Aristóteles, outro filósofo grego, recomendava uma ética do “meio termo”, do equilíbrio, a ética das virtudes. Cristo defendia uma ética terrena, mais próxima da justiça social e que embalaria, por exemplo, boa parte da Igreja Católica no Brasil no século passado: “Dai a César, o que é de César”.
Quando Sócrates praticamente decretou o início da ciência moderna, especulativa – “só sei que nada sei” – e Cristo alertava que “somente os puros podem jogar pedras”, estavam formulando uma parte da ciência do conhecimento. Esta forma de conhecimento exige que não se julgue pelas aparências, pela primeira face das revelações empíricas, que se ultrapasse o limiar da primeira impressão.
Para se chegar ao conceito, o conhecimento profundo, explicativo, é necessário agir com prospecção, paciência, ciência. Entendendo-se, além disso, que a combinação de ciência e paciência nos revela dotados de consciência.
Fora dessa modalidade de investigação, o conhecimento é superficial, artificial, ideológico. Como pré-conceito, entende-se o que se sabe antes da verificação realista e aprofundada. Ou seja, um saber que é puro preconceito – o que está antes do conhecimento.
Portanto, quando pensamos na morte antecipada de Cristo e de Sócrates o que temos é o embate entre duas éticas: uma tradicionalista e outra investigativa. A primeira era – como é hoje em dia – anti-intelectualista, presa a tradições e milenarismos. A segunda, como base da cultura judaico-cristã – e que é a nossa cultura – é, praticamente, a que nos forjou como pensamento e realidade ocidental.

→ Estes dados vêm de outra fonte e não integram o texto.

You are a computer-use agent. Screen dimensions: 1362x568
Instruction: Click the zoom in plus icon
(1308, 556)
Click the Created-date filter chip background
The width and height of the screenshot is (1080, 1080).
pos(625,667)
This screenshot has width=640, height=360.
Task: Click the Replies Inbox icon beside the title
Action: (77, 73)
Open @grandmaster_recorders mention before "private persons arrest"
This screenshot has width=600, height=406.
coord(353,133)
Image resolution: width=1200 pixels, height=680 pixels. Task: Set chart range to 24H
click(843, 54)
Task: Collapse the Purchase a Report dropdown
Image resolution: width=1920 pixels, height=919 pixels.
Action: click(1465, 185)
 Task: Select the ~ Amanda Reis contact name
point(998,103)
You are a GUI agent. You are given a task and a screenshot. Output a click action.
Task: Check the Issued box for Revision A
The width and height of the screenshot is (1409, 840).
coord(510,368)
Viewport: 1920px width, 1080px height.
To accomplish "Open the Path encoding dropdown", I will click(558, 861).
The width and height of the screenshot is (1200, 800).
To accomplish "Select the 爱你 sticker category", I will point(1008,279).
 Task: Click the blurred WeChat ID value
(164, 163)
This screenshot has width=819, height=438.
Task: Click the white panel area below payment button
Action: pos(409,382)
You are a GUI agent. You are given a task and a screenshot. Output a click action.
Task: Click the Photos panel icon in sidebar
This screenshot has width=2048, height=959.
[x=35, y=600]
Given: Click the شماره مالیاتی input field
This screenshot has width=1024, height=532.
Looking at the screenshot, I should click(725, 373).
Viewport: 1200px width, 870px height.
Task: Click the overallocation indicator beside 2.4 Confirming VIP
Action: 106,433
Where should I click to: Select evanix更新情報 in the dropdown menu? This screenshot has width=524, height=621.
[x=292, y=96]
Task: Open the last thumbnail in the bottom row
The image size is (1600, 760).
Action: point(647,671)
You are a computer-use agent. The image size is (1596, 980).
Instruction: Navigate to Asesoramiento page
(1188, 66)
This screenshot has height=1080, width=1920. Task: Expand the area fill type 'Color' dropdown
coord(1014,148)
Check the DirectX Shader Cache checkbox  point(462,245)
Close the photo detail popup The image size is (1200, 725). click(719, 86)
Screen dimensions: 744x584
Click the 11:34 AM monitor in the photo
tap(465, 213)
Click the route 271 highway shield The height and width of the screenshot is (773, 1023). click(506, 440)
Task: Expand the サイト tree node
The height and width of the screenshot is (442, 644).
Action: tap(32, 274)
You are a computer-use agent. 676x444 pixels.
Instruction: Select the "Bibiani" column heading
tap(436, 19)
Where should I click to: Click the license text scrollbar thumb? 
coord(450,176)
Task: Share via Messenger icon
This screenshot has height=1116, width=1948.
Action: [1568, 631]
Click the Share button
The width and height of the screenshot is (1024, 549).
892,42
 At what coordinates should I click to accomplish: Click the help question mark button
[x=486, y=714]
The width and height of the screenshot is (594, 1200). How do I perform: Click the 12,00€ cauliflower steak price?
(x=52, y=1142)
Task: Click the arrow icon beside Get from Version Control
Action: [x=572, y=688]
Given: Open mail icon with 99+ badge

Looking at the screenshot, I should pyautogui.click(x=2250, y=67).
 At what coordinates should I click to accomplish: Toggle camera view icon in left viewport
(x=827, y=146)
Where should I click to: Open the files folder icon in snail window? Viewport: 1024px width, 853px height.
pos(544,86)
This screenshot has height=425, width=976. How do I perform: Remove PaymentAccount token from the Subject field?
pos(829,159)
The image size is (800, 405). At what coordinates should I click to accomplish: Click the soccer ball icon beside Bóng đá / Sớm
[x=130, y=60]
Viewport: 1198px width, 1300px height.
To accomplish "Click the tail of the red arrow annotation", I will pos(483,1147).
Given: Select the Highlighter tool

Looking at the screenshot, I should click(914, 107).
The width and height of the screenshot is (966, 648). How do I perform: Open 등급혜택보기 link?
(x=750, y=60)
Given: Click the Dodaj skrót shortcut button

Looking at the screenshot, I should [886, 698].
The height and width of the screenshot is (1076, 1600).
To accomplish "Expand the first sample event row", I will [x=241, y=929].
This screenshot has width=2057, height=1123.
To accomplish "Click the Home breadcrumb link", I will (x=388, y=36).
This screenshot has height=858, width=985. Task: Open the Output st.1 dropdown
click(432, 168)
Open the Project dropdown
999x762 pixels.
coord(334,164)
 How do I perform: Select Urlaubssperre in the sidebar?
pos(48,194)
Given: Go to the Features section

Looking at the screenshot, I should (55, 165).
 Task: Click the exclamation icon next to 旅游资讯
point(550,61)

Do mesmo modo, quando ouvimos religiosos dizerem que “até Cristo foi julgado e condenado”, como homem imperfeito, para se desculpar a corrupção, temos de pensar no uso mal educado, oportunista do conhecimento. Uma análise superficial, apenas atenta às primeiras linhas da ocorrência histórica.
Tal qual Aristóteles – que teve sua ética deformada, do meio termo para o “meio fio” (quer dizer, em cima do muro) –, Cristo é invocado em vão. Quando lembramo-nos das cenas de TV em que parlamentares rezavam após a pilhagem do dinheiro público, dizer que até Cristo foi condenado, é mais do que prova de que se quer justificar a própria corrupção de valores, de todos os que fazem da religião o ópio do povo.